Open the URL url, which can be either a string or a Request object.

data must be an object specifying additional data to be sent to the server, or None if no such data is needed. See Request for details.

urllib.request module uses HTTP/1.1 and includes a “Connection:close” header in its HTTP requests.

The optional timeout parameter specifies a timeout in seconds for blocking operations like the connection attempt (if not specified, the global default timeout setting will be used). This only works for HTTP, HTTPS and FTP connections.

If context is specified, it must be a ssl.SSLContext instance describing the various SSL options. See HTTPSConnection for more details.

The optional cafile and capath parameters specify a set of trusted CA certificates for HTTPS requests. cafile should point to a single file containing a bundle of CA certificates, whereas capath should point to a directory of hashed certificate files. More information can be found in ssl.SSLContext.load_verify_locations().

The cadefault parameter is ignored.

This function always returns an object which can work as a context manager and has the properties url, headers, and status. See urllib.response.addinfourl for more detail on these properties.

For HTTP and HTTPS URLs, this function returns a http.client.HTTPResponse object slightly modified.

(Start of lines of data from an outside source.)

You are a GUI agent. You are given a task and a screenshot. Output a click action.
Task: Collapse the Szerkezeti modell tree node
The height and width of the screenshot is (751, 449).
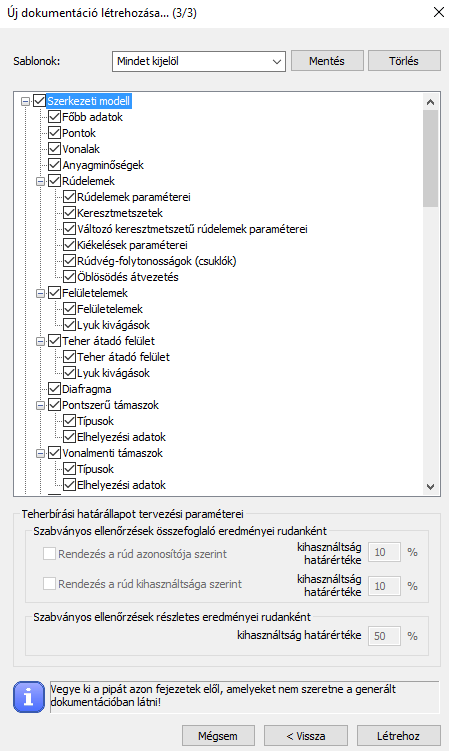(25, 102)
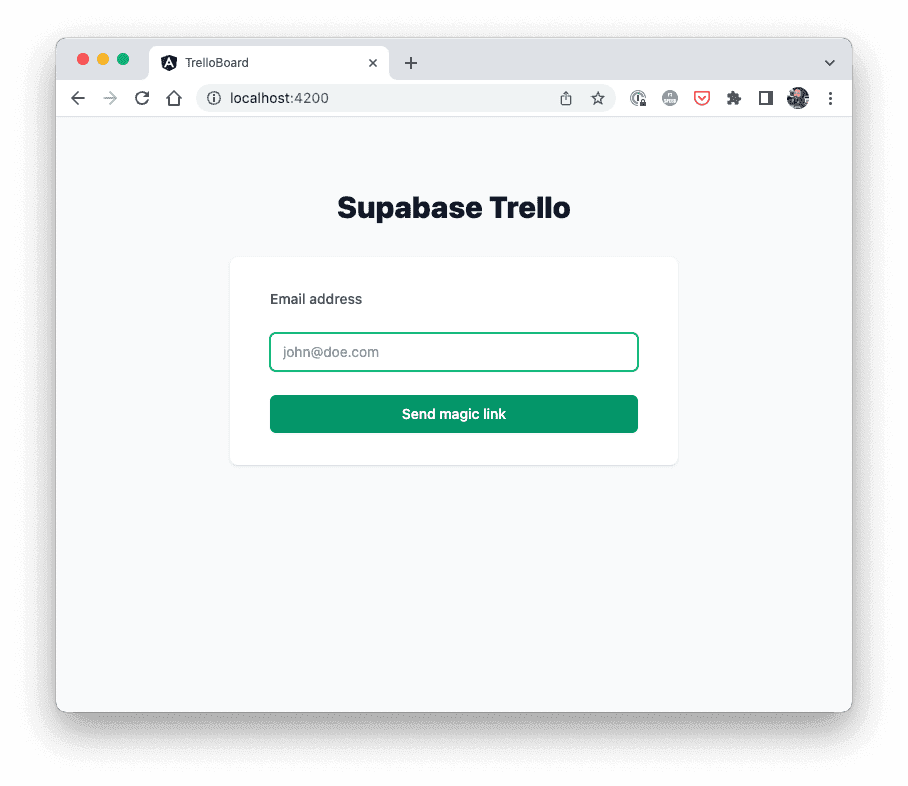Open the Speed extension icon
908x786 pixels.
[670, 98]
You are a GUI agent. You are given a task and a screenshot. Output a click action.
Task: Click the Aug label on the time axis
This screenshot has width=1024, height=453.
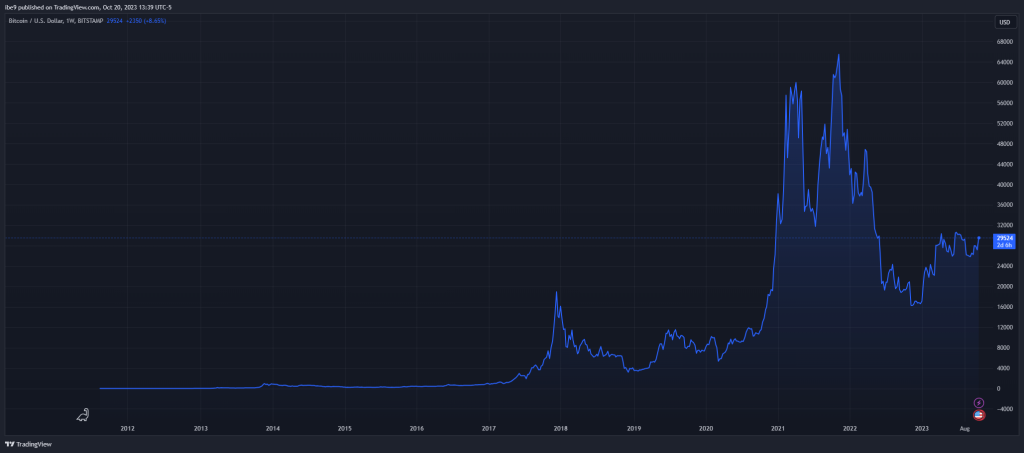pyautogui.click(x=965, y=428)
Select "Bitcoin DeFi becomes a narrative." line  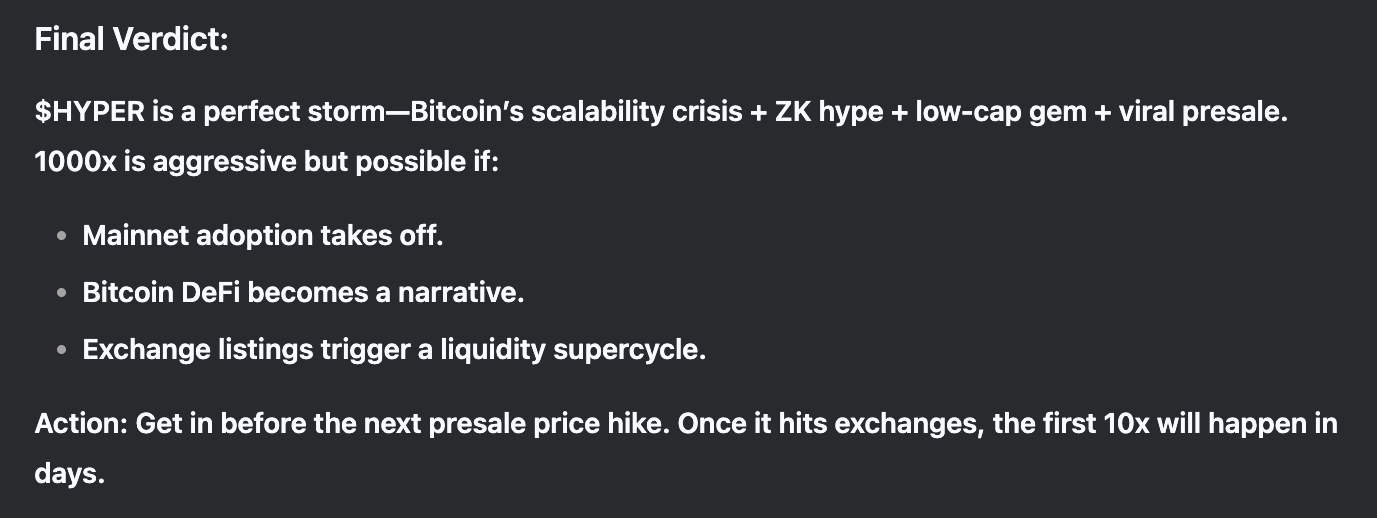tap(304, 293)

In addition to the three new methods above, the msg attribute contains the same information as the reason attribute — the reason phrase returned by the server — instead of the response headers as it is specified in the documentation for HTTPResponse.

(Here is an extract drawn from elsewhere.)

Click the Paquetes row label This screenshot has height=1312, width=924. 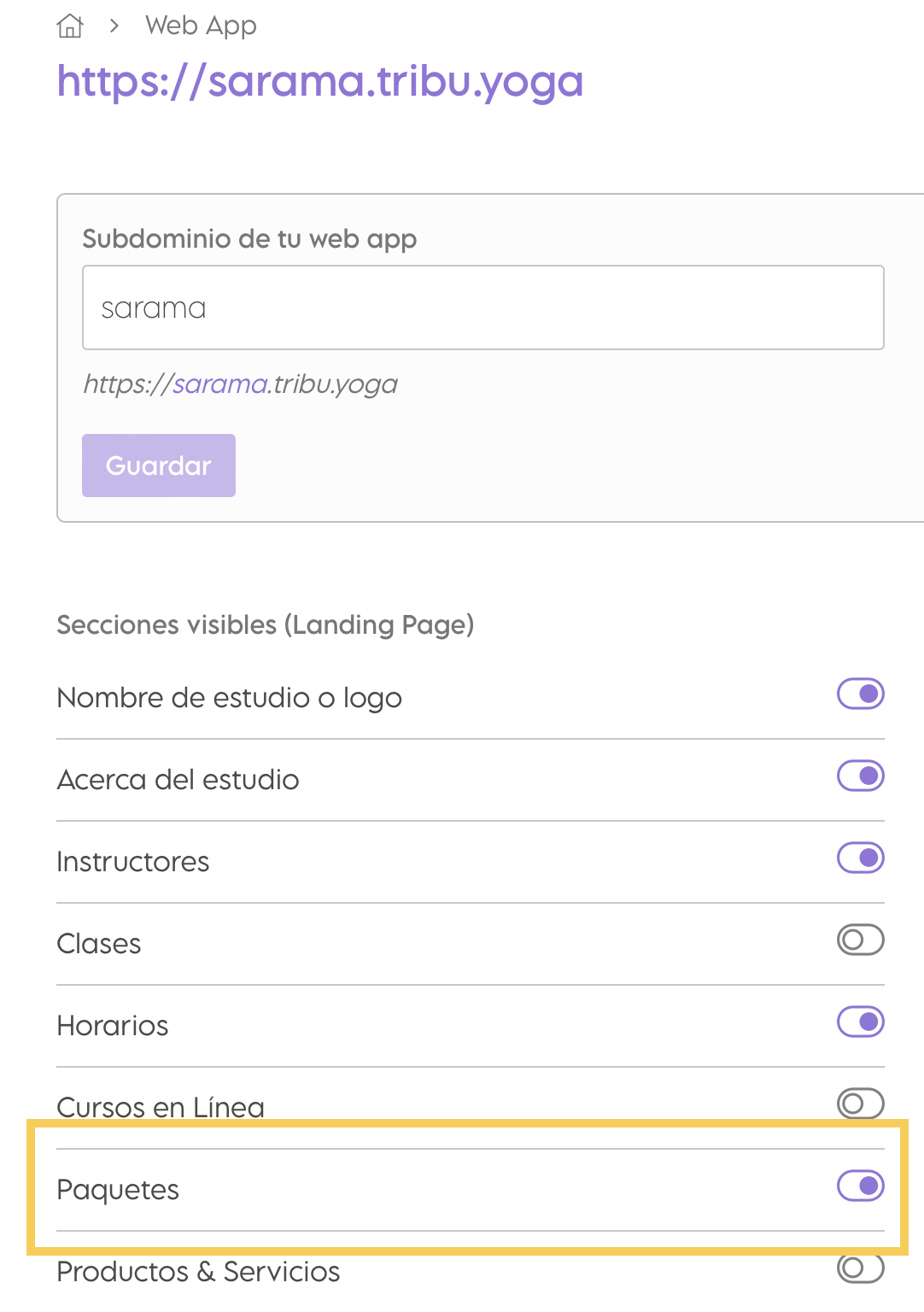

For FTP, file, and data URLs and requests explicitly handled by legacy URLopener and FancyURLopener classes, this function returns a urllib.response.addinfourl object.

Note that None may be returned if no handler handles the request (though the default installed global OpenerDirector uses UnknownHandler to ensure this never happens).

In addition, if proxy settings are detected (for example, when a *_proxy environment variable like http_proxy is set), ProxyHandler is default installed and makes sure the requests are handled through the proxy.

urllib.request.urlretrieve(url, filename=None, reporthook=None, data=None)

Retrieve a URL into a temporary location on disk.

Requires a URL argument. If a filename is passed, it is used as the temporary file location. The reporthook argument should be a callable that accepts a block number, a read size, and the total file size of the URL target. The data argument should be valid URL encoded data.

If a filename is passed and the URL points to a local resource, the result is a copy from local file to new file.

Returns a tuple containing the path to the newly created data file as well as the resulting HTTPMessage object.